* TRECHO DO DOCUMENTO
● ● ● ● ● ● ●

É importante considerar a aprendizagem como uma relação e, neste contexto, deve-se ter em mente que o sujeito depende do outro, seja esse outro igual ou rival: o sujeito projeta seus conteúdos, seus pensamentos, no intuito inconsciente de que correspondam a expectativas, em um processo que Freud identifica como construção do Eu ideal.
O Eu ideal é representado pelo que o Eu desejaria ser ou ter, e que se constitui em referência ao outro. E o sujeito busca moldar seu Eu à imagem e semelhança do Eu ideal, de modo que o “homem e o ser estão entregues um ao outro [...]. Pertencem um ao outro por mútua destinação ou remissão. Sem o ser [...] afastado do ser o homem não desdobra essência e vive no desenraizamento.” (BICCA, 1999, p. 164). Esse processo é importante porque permite ao sujeito, a partir do que o outro representa para si, construir sua percepção de identidade como uma forma de dependência “quase” narcísica para ser feliz, pois, “o indivíduo tem de fato uma dupla existência, como um fim em si mesmo e como um elo de uma corrente, à qual serve contra – ou, de todo modo, sem – a sua vontade.” (FREUD, 2010, p. 20-21).

● ● ● ● ● ● ●

* DADOS REGISTRADOS
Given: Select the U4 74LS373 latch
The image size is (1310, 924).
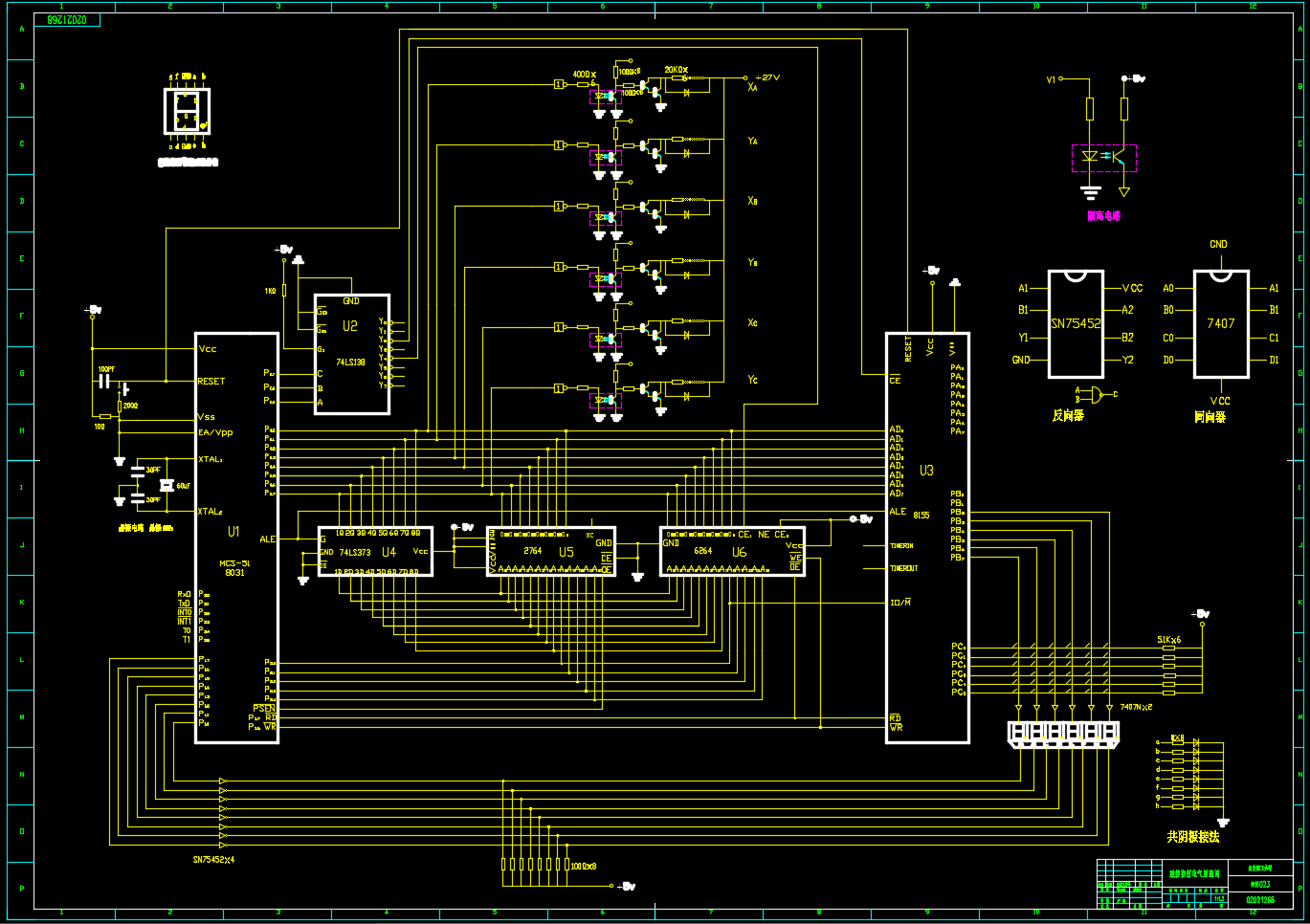Looking at the screenshot, I should click(375, 552).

● ● ● ● ● ● ●

* EXERCÍCIO
Extraia, sem alterar nada, a parte do texto sobre o Eu ideal que começa em "O Eu ideal é" e segue até "2010, p. 20-21).".

* RESPOSTA DO EXERCÍCIO
O Eu ideal é representado pelo que o Eu desejaria ser ou ter, e que se constitui em referência ao outro. E o sujeito busca moldar seu Eu à imagem e semelhança do Eu ideal, de modo que o “homem e o ser estão entregues um ao outro [...]. Pertencem um ao outro por mútua destinação ou remissão. Sem o ser [...] afastado do ser o homem não desdobra essência e vive no desenraizamento.” (BICCA, 1999, p. 164). Esse processo é importante porque permite ao sujeito, a partir do que o outro representa para si, construir sua percepção de identidade como uma forma de dependência “quase” narcísica para ser feliz, pois, “o indivíduo tem de fato uma dupla existência, como um fim em si mesmo e como um elo de uma corrente, à qual serve contra – ou, de todo modo, sem – a sua vontade.” (FREUD, 2010, p. 20-21).